Almost two months that the Breton firefighters intervene on various vegetation fires in the region and elsewhere in France. Despite their fatigue, the firefighters continue to intervene in particular on the fire in the forest of Brocéliande, in the town of Campénéac (Morbihan) since Friday August 12.
At the refueling center, a team gathers strength before returning to face the flames. These three firefighters and the only professional firefighter are drinking coffee. For Loïck, firefighter and dairy driver, fatigue is felt. “I no longer count the number of interventions on which I intervened. It’s not always easy, but we do what we can. We leave some things aside like family time. I missed my granddaughter’s one year old. Immediately, this grandfather’s eyes filled with tears.
Guillaume, a first aid trainer and firefighter, was triggered while he was at the restaurant with his parents. “The dish arrived when I was paged. So I didn’t eat and I didn’t see my parents again, they were returning from their vacation here.”
Anne-Sophie is a childcare assistant in a children’s center in emergency reception. This mother of four children has also been a firefighter for twenty years. She does not say she is tired because she “took a few days off”. She experiences another feeling. “Fire does not necessarily come on its own, so I feel anger against possibly a person who has engaged in risky behavior or has done so intentionally”. This Saturday, August 13, the gendarmerie investigation continues: no track is ruled out, none is privileged to explain the outbreak of fire in the Brocéliande forest.
These firefighters assure it, the support of the population affects them.
Health professionals listening to firefighters
The firefighters can share their feelings with the doctors and nurses of the health and medical rescue service present near the Campénéac gymnasium. The chief medical officer of the Morbihan firefighters Valérie Seyssiecq observes great fatigue from the firefighters. “There it burns so much everywhere in France that the solicitation begins to be too strong. Fatigue arrives. We had enormous heat strokes. We have a forest fire truck which was caught in the flames and some firefighters saw each other die. So we took care of them psychologically. When you’re a firefighter, it’s not a weakness to say that you were scared at that moment.”
Forest fires are singular interventions with specific constraints according to the chief medical officer of the Morbihan firefighters Valérie Seyssiecq. “We are in a heat wave.

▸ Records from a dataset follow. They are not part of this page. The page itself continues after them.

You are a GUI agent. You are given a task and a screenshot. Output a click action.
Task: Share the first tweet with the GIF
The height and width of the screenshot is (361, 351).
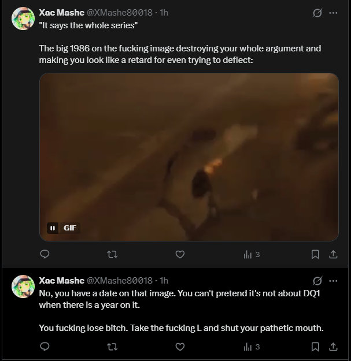click(333, 254)
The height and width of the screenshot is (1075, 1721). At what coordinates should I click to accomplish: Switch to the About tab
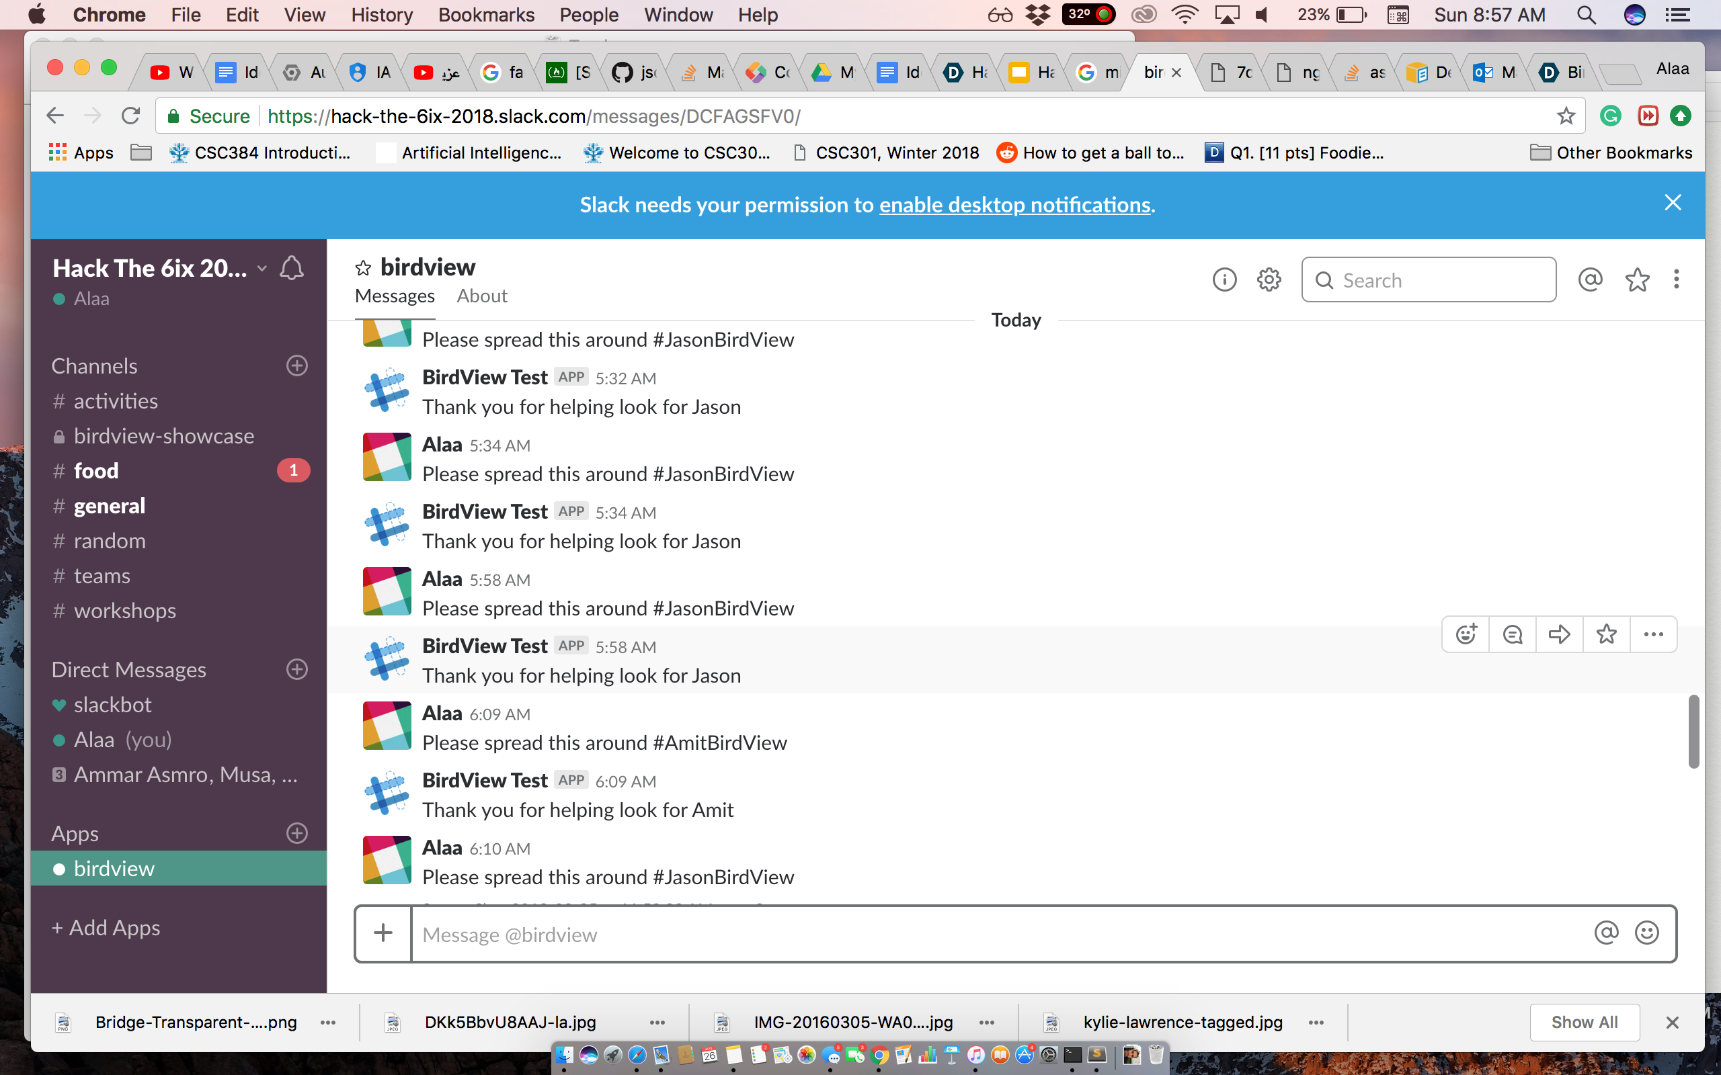tap(481, 296)
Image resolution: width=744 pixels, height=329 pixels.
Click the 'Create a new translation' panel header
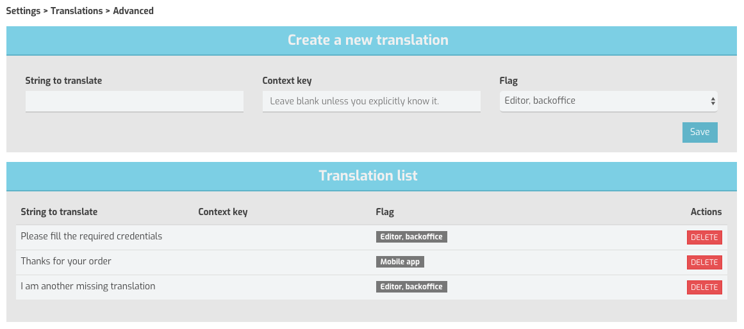tap(368, 40)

You imagine intervening under 40 degrees with protective equipment and the calorific effect of the fire. These are people who will have a significant physical consumption. We are vigilant about the states of fatigue of the firefighters. “ The support of these health professionals is intended for the firefighters but also for the gendarmes and the farmers, in short for all the people who have been near the flames.